Saved entries:
◆ ◆ ◆ ◆ ◆

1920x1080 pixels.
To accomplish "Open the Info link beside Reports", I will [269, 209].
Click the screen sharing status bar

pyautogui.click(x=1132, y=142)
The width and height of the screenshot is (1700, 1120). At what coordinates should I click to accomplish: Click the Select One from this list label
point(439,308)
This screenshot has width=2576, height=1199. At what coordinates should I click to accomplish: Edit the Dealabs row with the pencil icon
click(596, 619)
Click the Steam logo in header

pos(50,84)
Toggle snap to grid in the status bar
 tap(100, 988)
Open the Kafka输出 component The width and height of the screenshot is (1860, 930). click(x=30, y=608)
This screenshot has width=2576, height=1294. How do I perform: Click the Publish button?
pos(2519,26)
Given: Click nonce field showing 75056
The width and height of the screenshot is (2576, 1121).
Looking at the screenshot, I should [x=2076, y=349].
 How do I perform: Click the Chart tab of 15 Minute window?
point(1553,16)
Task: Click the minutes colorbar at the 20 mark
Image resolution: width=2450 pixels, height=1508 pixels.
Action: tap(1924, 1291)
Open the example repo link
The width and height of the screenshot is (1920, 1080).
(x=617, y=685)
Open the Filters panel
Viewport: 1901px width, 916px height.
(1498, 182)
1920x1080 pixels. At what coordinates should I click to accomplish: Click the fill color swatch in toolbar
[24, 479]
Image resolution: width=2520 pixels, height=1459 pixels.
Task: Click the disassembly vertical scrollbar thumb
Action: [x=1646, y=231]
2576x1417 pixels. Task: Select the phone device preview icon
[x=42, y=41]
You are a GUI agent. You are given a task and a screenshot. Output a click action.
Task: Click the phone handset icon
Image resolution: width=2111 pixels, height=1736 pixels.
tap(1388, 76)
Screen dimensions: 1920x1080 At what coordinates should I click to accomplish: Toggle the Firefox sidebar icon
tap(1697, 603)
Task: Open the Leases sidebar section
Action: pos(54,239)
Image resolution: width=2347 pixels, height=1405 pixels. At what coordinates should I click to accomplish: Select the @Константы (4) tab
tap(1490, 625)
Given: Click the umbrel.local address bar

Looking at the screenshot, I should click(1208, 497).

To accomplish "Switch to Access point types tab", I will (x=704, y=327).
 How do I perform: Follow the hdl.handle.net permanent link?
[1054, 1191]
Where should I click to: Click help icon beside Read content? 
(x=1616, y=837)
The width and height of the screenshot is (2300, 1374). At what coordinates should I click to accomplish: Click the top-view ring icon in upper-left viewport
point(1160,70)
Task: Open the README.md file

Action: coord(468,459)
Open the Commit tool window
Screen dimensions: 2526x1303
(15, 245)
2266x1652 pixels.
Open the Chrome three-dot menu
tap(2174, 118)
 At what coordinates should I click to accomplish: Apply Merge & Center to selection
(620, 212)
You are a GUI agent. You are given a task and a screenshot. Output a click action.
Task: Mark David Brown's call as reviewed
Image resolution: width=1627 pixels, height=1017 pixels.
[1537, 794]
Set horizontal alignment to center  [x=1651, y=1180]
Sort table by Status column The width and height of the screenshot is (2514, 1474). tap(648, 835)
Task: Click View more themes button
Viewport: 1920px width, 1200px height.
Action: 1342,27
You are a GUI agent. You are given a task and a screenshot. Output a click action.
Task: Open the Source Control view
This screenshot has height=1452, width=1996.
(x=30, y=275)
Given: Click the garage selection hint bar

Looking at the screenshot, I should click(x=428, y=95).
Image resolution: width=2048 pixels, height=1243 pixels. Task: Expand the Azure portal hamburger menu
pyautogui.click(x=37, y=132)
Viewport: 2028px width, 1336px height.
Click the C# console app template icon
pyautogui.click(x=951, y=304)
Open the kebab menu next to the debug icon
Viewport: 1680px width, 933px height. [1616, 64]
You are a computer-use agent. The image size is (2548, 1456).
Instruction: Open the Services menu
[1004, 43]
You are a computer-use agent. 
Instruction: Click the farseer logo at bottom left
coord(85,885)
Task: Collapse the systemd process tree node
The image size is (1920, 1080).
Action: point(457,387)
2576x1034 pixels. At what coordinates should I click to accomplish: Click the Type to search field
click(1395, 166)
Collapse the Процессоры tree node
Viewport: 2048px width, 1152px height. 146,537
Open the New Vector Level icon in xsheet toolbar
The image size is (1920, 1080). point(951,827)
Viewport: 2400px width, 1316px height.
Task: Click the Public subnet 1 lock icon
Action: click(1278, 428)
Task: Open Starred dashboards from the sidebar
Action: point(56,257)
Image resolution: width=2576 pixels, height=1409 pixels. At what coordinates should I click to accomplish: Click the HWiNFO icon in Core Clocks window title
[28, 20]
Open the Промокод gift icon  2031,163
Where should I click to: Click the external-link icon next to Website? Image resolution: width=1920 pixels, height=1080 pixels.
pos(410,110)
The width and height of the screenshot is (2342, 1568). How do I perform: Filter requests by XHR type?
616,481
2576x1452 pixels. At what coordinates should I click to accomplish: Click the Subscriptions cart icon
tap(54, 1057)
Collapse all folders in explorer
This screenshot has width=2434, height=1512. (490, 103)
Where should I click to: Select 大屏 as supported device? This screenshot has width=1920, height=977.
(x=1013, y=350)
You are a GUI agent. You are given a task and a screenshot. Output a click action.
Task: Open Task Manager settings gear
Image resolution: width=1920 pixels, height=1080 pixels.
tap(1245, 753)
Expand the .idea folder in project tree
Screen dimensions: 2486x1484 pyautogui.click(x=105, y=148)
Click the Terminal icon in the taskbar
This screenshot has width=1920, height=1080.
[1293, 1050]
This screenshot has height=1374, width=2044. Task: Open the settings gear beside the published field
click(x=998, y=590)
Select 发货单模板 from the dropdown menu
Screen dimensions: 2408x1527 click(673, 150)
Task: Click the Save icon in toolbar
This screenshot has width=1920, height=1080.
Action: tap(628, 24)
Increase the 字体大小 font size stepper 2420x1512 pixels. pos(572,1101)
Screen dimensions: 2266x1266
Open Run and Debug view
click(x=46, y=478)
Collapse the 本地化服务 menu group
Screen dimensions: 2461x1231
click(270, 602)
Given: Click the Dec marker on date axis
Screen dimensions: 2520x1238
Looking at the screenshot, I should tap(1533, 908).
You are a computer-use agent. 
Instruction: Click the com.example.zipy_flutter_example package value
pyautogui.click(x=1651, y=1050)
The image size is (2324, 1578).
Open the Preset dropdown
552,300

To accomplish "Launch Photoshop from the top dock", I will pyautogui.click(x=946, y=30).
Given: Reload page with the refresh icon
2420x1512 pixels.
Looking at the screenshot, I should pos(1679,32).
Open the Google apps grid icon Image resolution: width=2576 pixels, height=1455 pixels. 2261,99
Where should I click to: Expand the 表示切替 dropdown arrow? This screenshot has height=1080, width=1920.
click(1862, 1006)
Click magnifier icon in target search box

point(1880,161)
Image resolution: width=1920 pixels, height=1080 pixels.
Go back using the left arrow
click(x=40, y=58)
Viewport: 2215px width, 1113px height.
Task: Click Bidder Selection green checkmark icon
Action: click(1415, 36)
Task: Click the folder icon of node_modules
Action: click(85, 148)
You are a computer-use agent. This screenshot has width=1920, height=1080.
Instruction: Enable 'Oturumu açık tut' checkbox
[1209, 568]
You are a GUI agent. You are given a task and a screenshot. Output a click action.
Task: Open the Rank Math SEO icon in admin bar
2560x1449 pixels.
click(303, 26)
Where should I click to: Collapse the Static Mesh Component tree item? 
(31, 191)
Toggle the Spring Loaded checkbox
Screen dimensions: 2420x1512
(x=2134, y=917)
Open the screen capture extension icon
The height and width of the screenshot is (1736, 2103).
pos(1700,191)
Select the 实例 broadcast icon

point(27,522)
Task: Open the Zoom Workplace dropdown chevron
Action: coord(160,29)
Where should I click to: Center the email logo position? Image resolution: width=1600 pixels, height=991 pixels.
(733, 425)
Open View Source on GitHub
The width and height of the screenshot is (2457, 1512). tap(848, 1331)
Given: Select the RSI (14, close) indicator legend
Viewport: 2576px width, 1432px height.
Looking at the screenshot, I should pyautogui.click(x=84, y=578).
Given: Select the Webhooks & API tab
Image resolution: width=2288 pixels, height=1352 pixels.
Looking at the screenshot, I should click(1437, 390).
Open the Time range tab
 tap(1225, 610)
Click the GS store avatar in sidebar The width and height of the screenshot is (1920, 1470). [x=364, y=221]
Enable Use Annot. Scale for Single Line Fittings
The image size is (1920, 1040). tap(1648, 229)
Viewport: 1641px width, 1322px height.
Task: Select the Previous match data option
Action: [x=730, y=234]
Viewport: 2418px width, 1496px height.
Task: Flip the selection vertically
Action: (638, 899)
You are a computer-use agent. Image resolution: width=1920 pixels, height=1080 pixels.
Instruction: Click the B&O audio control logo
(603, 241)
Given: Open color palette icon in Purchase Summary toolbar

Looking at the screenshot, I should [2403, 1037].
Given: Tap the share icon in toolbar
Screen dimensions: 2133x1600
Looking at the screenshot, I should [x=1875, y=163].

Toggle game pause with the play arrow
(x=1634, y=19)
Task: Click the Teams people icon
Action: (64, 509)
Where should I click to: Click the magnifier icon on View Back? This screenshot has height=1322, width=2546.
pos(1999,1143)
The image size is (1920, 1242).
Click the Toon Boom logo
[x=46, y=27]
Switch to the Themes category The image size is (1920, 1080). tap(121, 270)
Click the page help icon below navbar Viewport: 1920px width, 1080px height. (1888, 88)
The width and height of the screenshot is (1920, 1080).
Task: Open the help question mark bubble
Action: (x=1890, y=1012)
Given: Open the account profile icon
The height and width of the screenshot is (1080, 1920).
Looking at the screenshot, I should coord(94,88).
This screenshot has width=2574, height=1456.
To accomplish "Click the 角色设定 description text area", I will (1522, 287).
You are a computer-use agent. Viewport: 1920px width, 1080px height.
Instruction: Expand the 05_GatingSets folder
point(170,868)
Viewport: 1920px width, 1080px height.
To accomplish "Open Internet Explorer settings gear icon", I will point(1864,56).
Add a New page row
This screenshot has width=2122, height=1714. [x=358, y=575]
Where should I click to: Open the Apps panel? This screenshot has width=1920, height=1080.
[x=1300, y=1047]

◆ ◆ ◆ ◆ ◆

**EXERCISE DETAILS:** Would you set down, word for word, the lines from the opening of the entries above through the line with "Open the example repo link", both included, and no others?

**COMPLETED TASK:**
1920x1080 pixels.
To accomplish "Open the Info link beside Reports", I will [269, 209].
Click the screen sharing status bar

pyautogui.click(x=1132, y=142)
The width and height of the screenshot is (1700, 1120). At what coordinates should I click to accomplish: Click the Select One from this list label
point(439,308)
This screenshot has width=2576, height=1199. At what coordinates should I click to accomplish: Edit the Dealabs row with the pencil icon
click(596, 619)
Click the Steam logo in header

pos(50,84)
Toggle snap to grid in the status bar
 tap(100, 988)
Open the Kafka输出 component The width and height of the screenshot is (1860, 930). click(x=30, y=608)
This screenshot has width=2576, height=1294. How do I perform: Click the Publish button?
pos(2519,26)
Given: Click nonce field showing 75056
The width and height of the screenshot is (2576, 1121).
Looking at the screenshot, I should [x=2076, y=349].
 How do I perform: Click the Chart tab of 15 Minute window?
point(1553,16)
Task: Click the minutes colorbar at the 20 mark
Image resolution: width=2450 pixels, height=1508 pixels.
Action: tap(1924, 1291)
Open the example repo link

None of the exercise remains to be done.